Mostly, though, we were there to visit with the sisters and their families, which was nice. We were well fed and had some interesting discussions on topics such as technology, politics, pet ownership, and Canadian wines.

In Niagara-on-the-Lake, we stayed at Harbour House Inn for the first time. We were really impressed with that. We had selected one of their more modest offerings, but it was still quite a large room with fireplace. This was the bathroom:

Bathroom at Harbour house

The rooms also had an iPod dock, big-screen TV, DVD players, and fresh-made cookies. They also offered a very good European-style breakfast; DVD rentals (current movies; DVD player and big-screen TV in the room); a daily wine tasting; and shuttle service to and from restaurants for dinner—all included in the price of the room. Which, because it was low season and we had booked on Expedia, really wasn’t that extravagant. (Apparently, quite a different story in the summer.)

And of course, while there, we visited a number of wineries. Our big discovery, I would say, was Caroline Cellars, which our Harbour House shuttle driver recommended. We had certainly found some nice wines at other wineries, but they were quite often over $20 a bottle. At Caroline’s, we honestly liked everything we tasted, and all were under $20. Some well under. We were particularly impressed with the 2007 Cabernet Franc ($15.50) and the Bradley White (Sauvignon Blanc), at just $11, but we also got the Enchantment (Riesling / Gerwurtz) and 2007 Cab Sauv. None available at LCBO.

In terms of location, Megalomanic (nearer to Beamsville) was the most fun, as it’s up on a hill, and you get a great view. (Maybe I’ll add photographic proof later). We tried three wines there, including a Riesling so cold you couldn’t tell how it tasted (not so useful, that), and bought the Bigmouth Merlot ($25), a fairly bold red.

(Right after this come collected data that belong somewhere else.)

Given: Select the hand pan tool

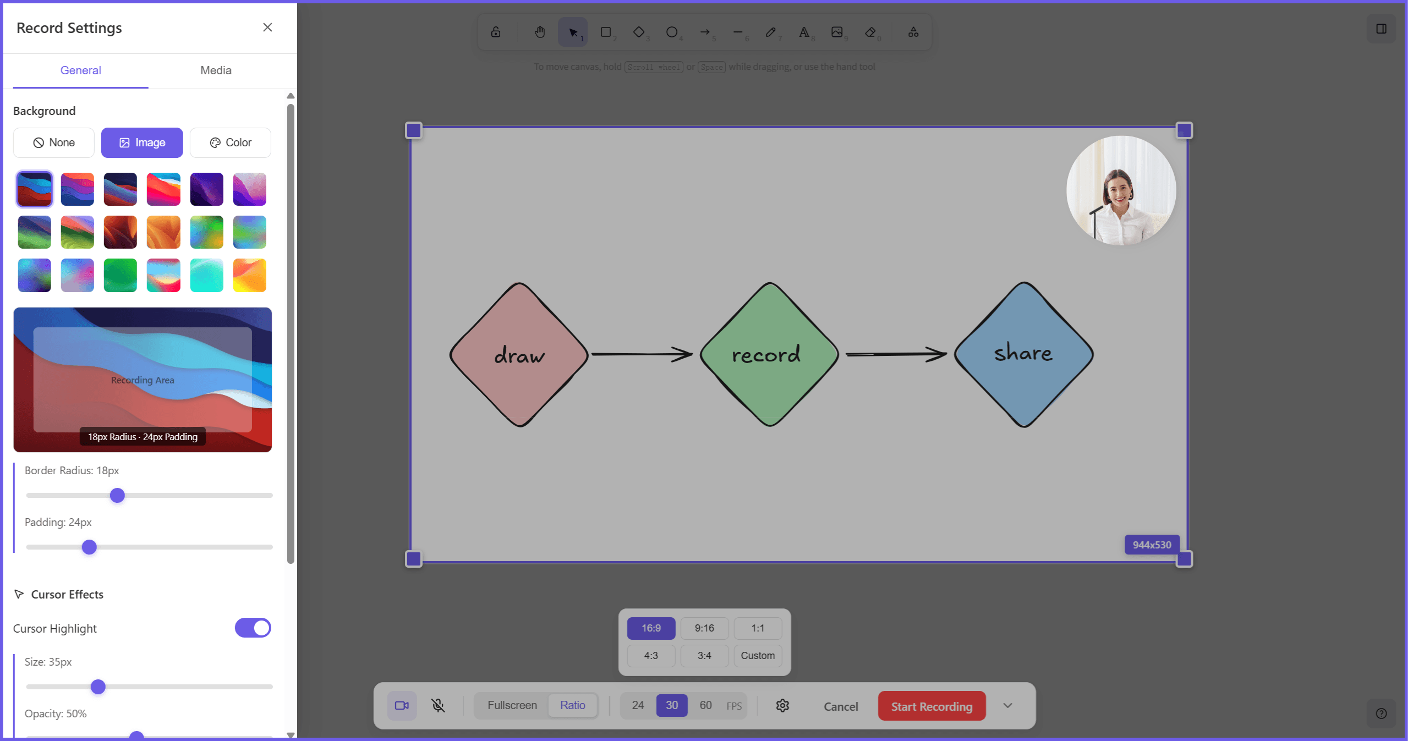Looking at the screenshot, I should click(x=540, y=32).
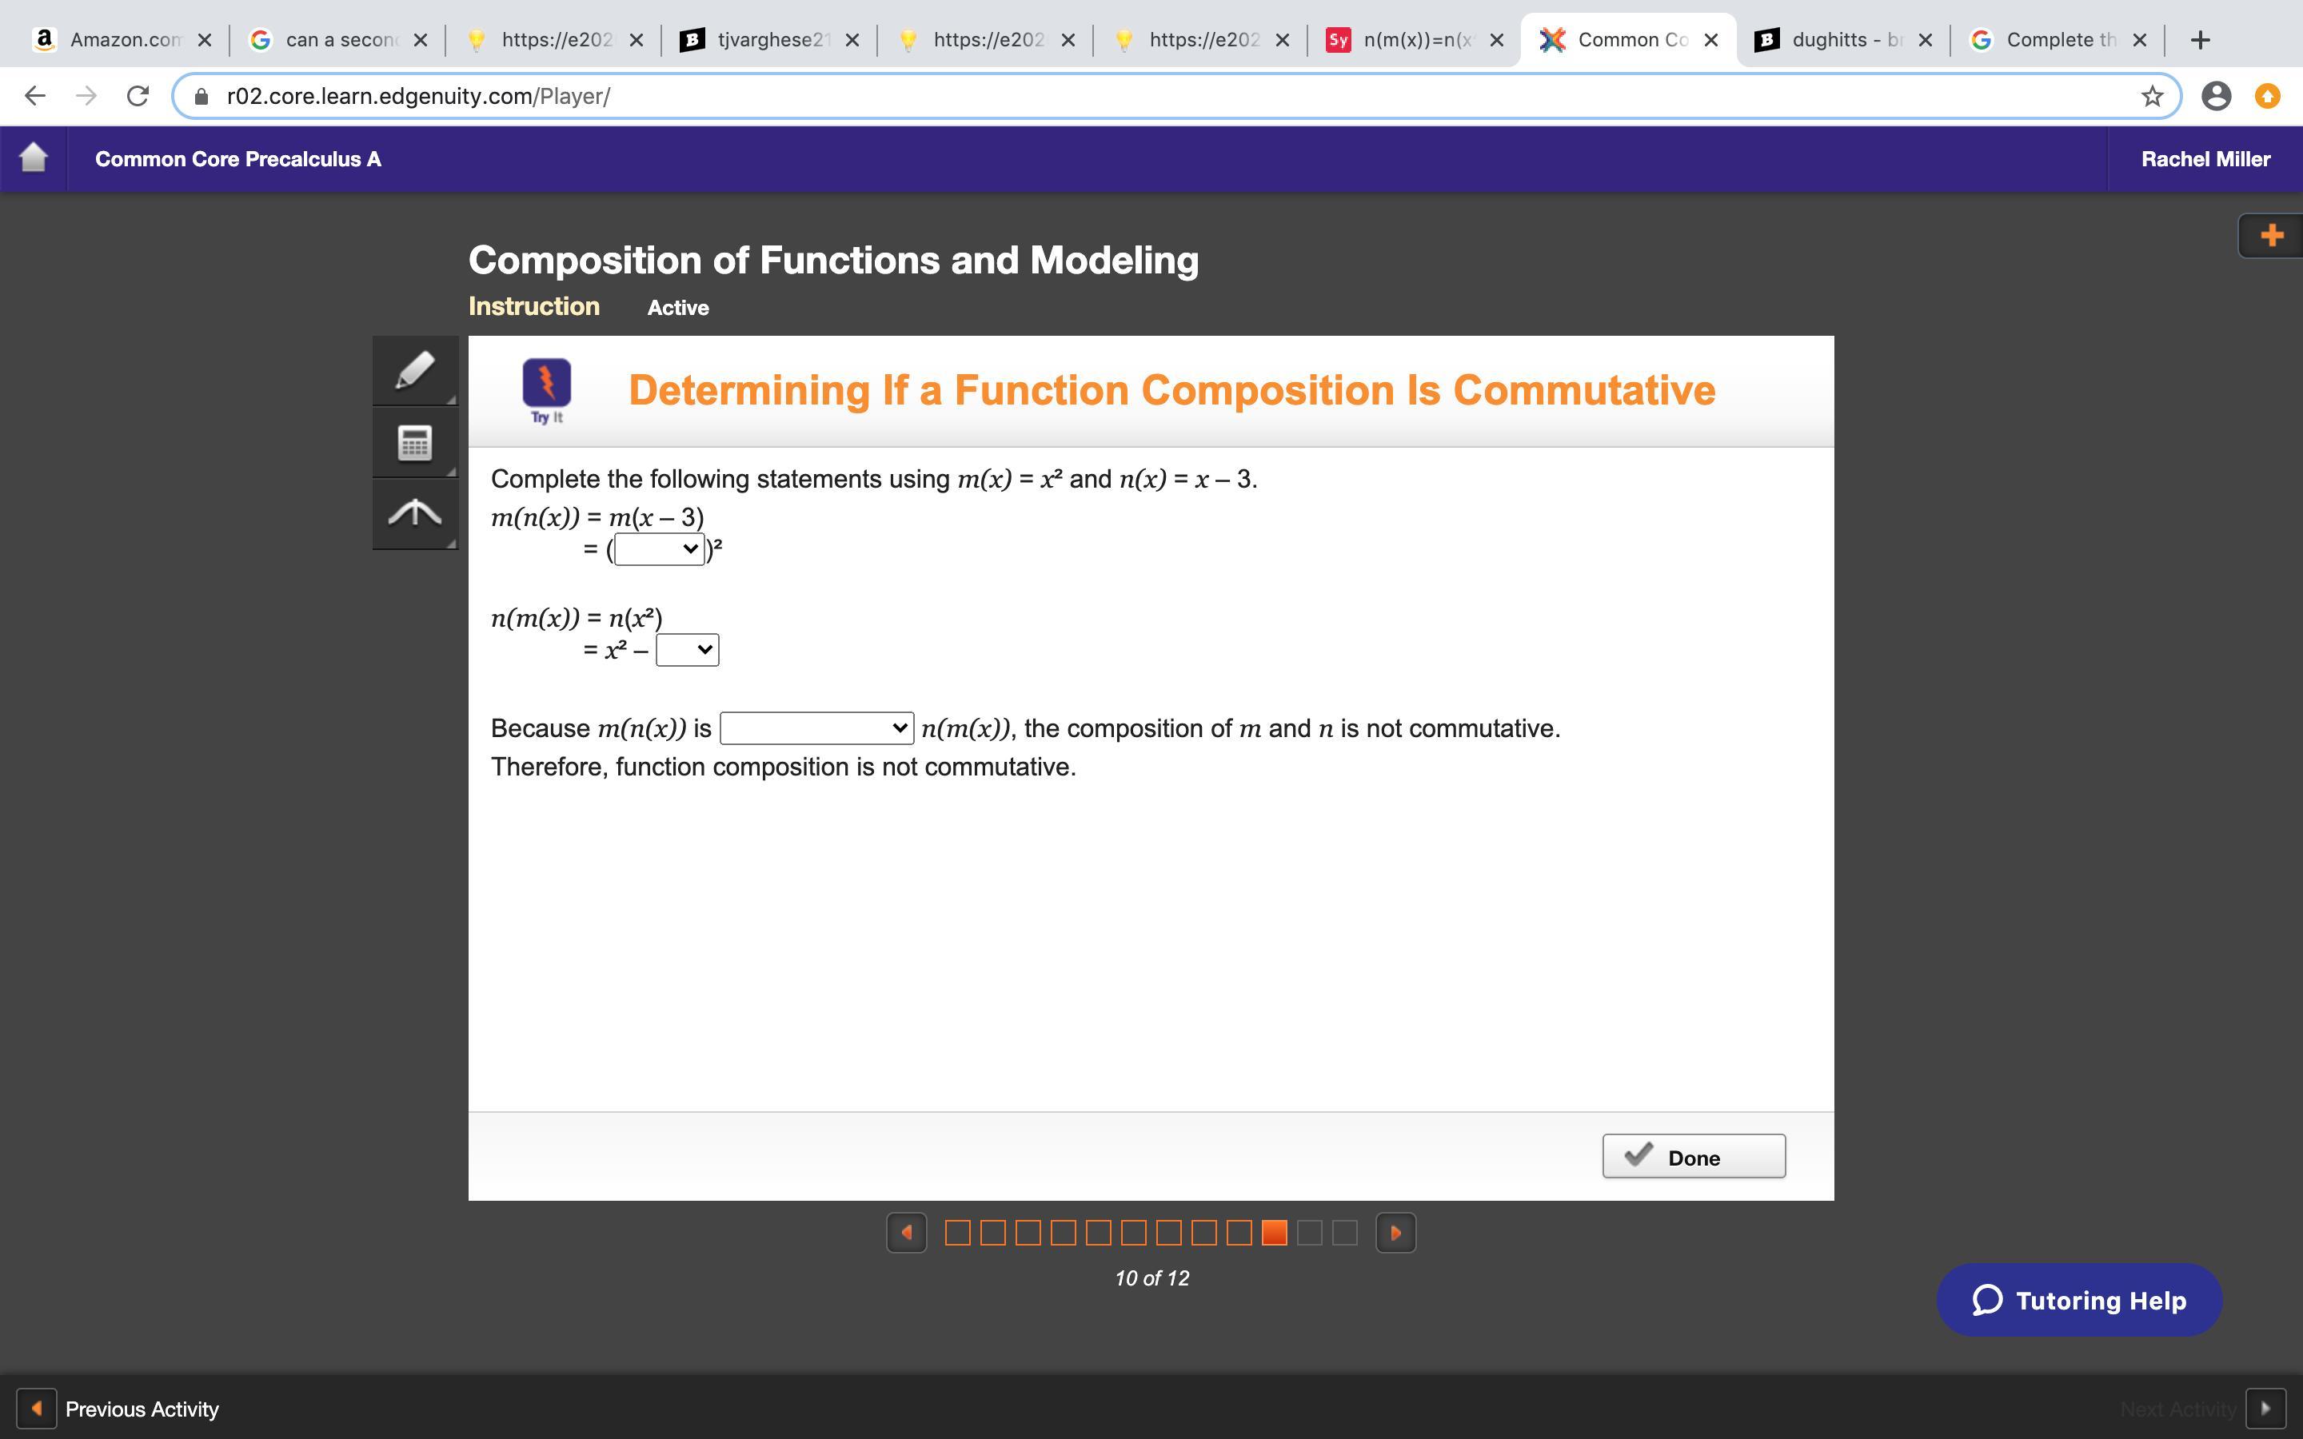Collapse the side tools panel arrow
Viewport: 2303px width, 1439px height.
click(x=414, y=514)
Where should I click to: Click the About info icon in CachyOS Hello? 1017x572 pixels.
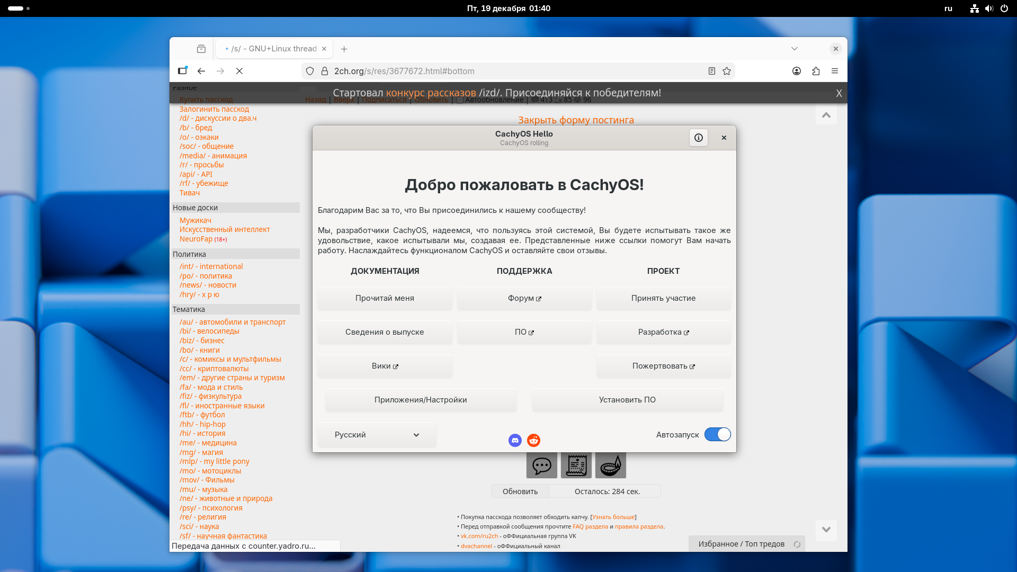[x=699, y=138]
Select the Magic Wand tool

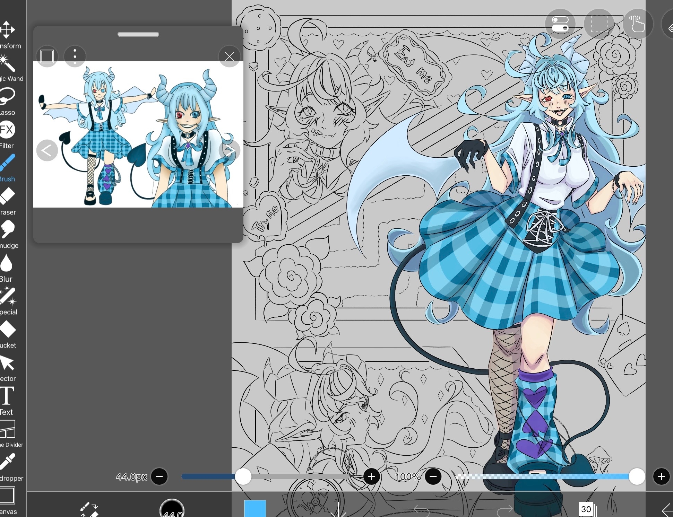pos(8,64)
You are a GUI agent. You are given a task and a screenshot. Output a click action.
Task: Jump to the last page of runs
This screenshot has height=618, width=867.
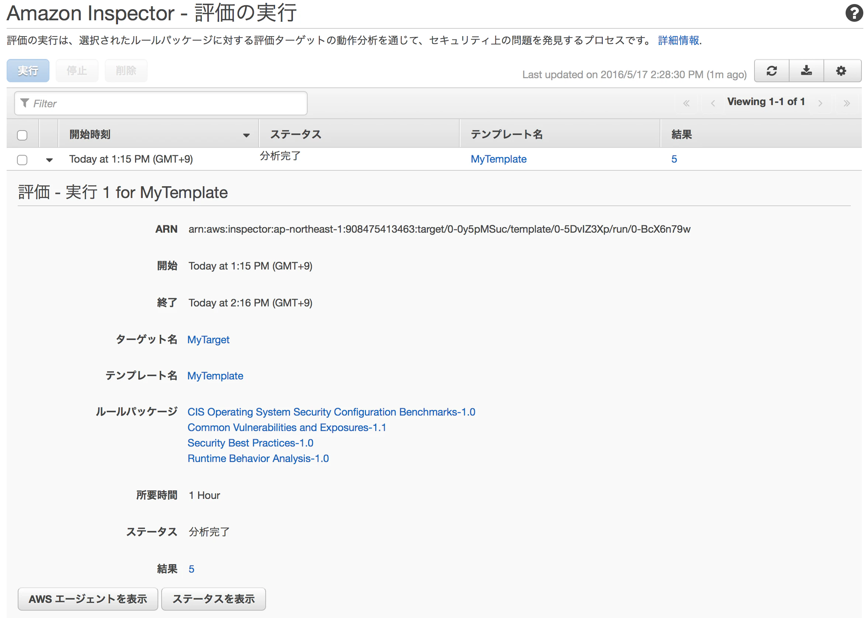click(x=847, y=103)
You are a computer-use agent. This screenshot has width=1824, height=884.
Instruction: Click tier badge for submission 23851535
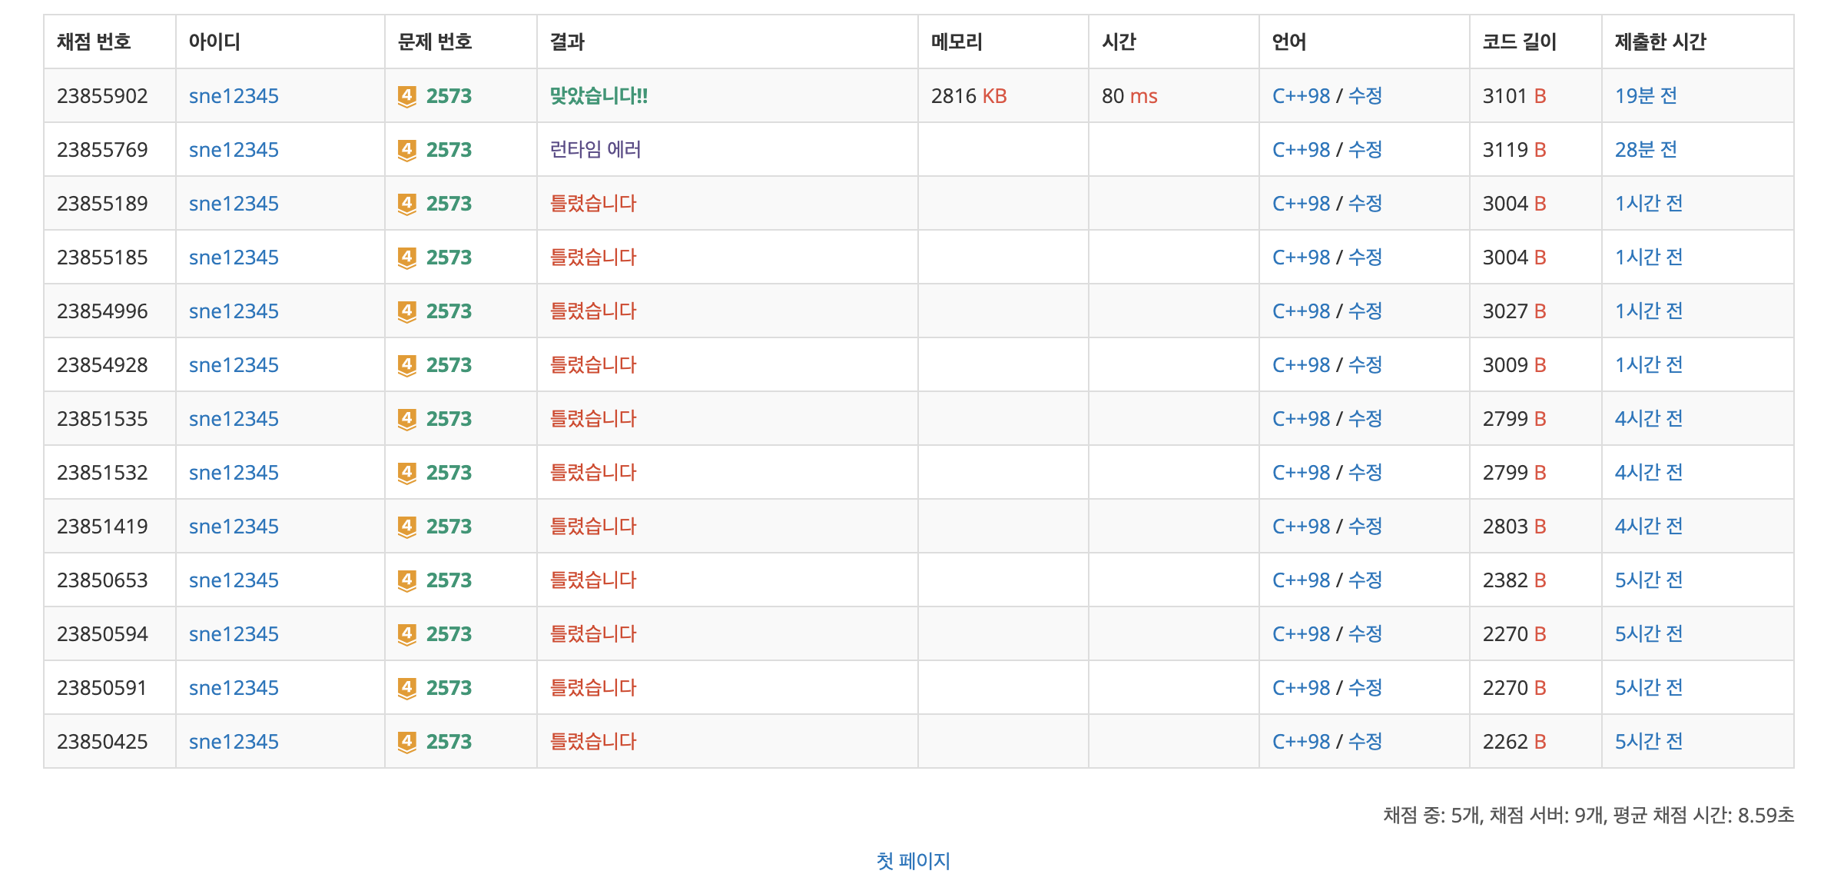point(406,419)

Other visits (over two days):

  • Tawse Winery, known for good but not cheap wines. We got a Riesling and a 2008 Pinot noir there—at $54, the most we spent on one bottle.
  • Creekside Estates, a source for a 2009 Sauvignon Blanc and 2007 Shiraz.
  • Coyote’s Run, which offers the interesting experience of tasting the same wine grown in two different soils. They’re noticeably different. We bought a Red Paw Chardonnay here ($22) that we’ve been enjoying this week. Full but not overly oaky.

We also tried mostly new (to us) restaurants this time. Stone Road Grille may have impressed us most. Jean had foie gras poutine (!) followed by duck confit. I had the Chef’s salad (which included duck confit, Niagara Gold cheese, and quail’s egg) and a pasta stuffed with sweet potato entree that was just amazing. Each item on the menu had a recommended wine (from all- Canadian list), and each entree was offered in a smaller portion, which was great. Then there was the dessert of chocolate mousse with salted caramel ice cream, chocolate chile sauce, and spiced almonds. Yum. (And not too big a portion, either.)

Our fanciest meal was probably at Hillebrand Winery, where we had a three-course lunch. Can’t complain about the food quality there, either, and they did a very good job of matching the food to the wine. That was a big midday meal, though, so supper that night was at the Old Winery restaurant, which offers more pizza and pasta. All well-prepared, though, with good-quality ingredients.

So the only disappointing meal was at Inn on the Twenty, where we had lunch on the way in. It was mostly good—I was quite happy with my bison and mushroom main—but Jean’s mussels just weren’t fresh enough. Several weren’t open and those that were tasted kind of fishy. A restaurant of a certain caliber shouldn’t serve sub-par mussels.

And between all that eating and drinking, we did a little shopping, some walking, a lot of relaxing. Weather was quite cooperative for March, either sunny but cool or cloudy but warmer. After this week, there’s no complaining about that!